Confidence Rising
In the run-up to this issue, we have seen confidence increase across several different economic areas. For example, recently we saw a move higher in small business optimism, homebuilders’ confidence, and consumer confidence. One needs to look no further than the Conference Board’s consumer Confidence Index, which hit its highest level since December 2021. Sentiment is extremely positive, also buoyed by a blowout labor report last Friday.
The trend for US stocks continues to be higher. Our review of various contributing conditions showed more checkmarks supporting stock than detracting. But beware of complacency. When it looks like smooth sailing that is usually when the markets deliver a gut punch.
Let’s take a close look at some of the factors contributing to the favorable trend in the equity markets.
1. We’re near the end of higher interest rates. We may only get three Fed cuts in 2024 instead of the six that the markets have been pricing in (and the markets will react with volatility until expectations meet reality). However, the Fed pivot is the key. There are no more hikes on the horizon, and it appears we will get our first cut sometime in late Spring. Historical data shows significant gains in the S&P in the year following the first Fed cut.
2. Chances of an economic soft landing continue to be good. How do we know? There is plenty of evidence that the consumer is strong and resilient. The jobs report for January and the recent job openings report confirms a tight labor market and plenty of jobs to fill. Inflation is receding. This data indicates it will be very hard for the economy to fall into recession taking one of the fundamental risks to stock practically off the table. Interestingly, we have heard some talk of a “no landing “scenario, whereby the economy and inflation both remain elevated. If this were to happen it could require the Fed to reverse course and implement additional hikes to push inflation toward the 2% goal. We see this scenario as unlikely.
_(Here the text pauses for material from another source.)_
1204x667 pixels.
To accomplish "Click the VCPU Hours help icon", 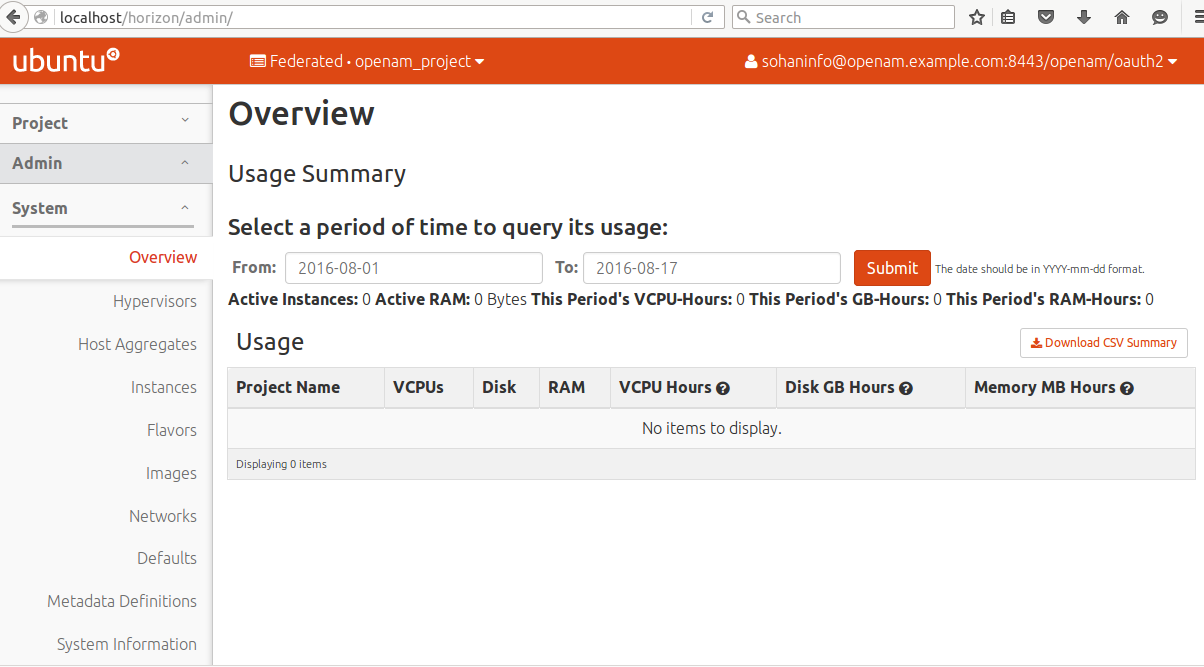I will (723, 388).
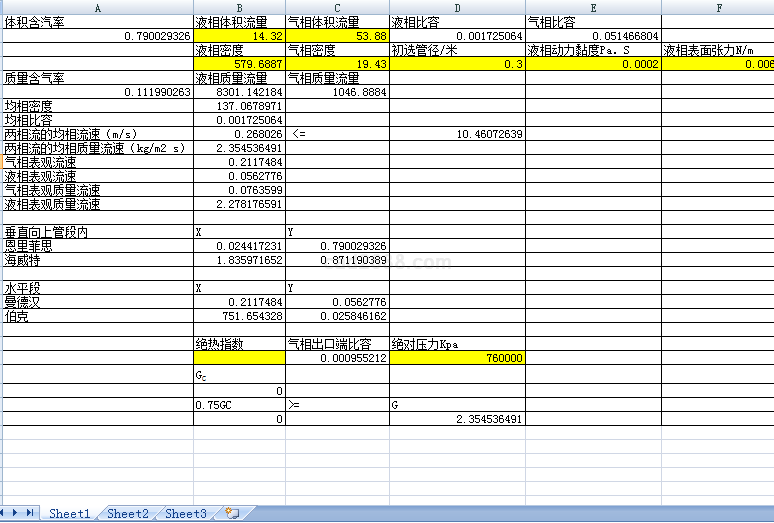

3. Geopolitics have not had a major effect on global inflation so far. We consider this to be the biggest near-term risk for stocks as we sit today. With the US retaliating against Iranian proxies and the ongoing war between Israel and Hamas, the risk of widespread hostilities in the Middle East is not insignificant. Rumors of a Russian offensive in Ukraine add to the uncertainty.
4. Corporate earnings are expected to grow 8-10% in 2024. Although there has been a slight deterioration in the earnings picture, there is no negative shock within view.
5. Yields for money market funds and safe bank products will dwindle as the Fed cuts rates, shifting money out of these instruments and toward risk assets.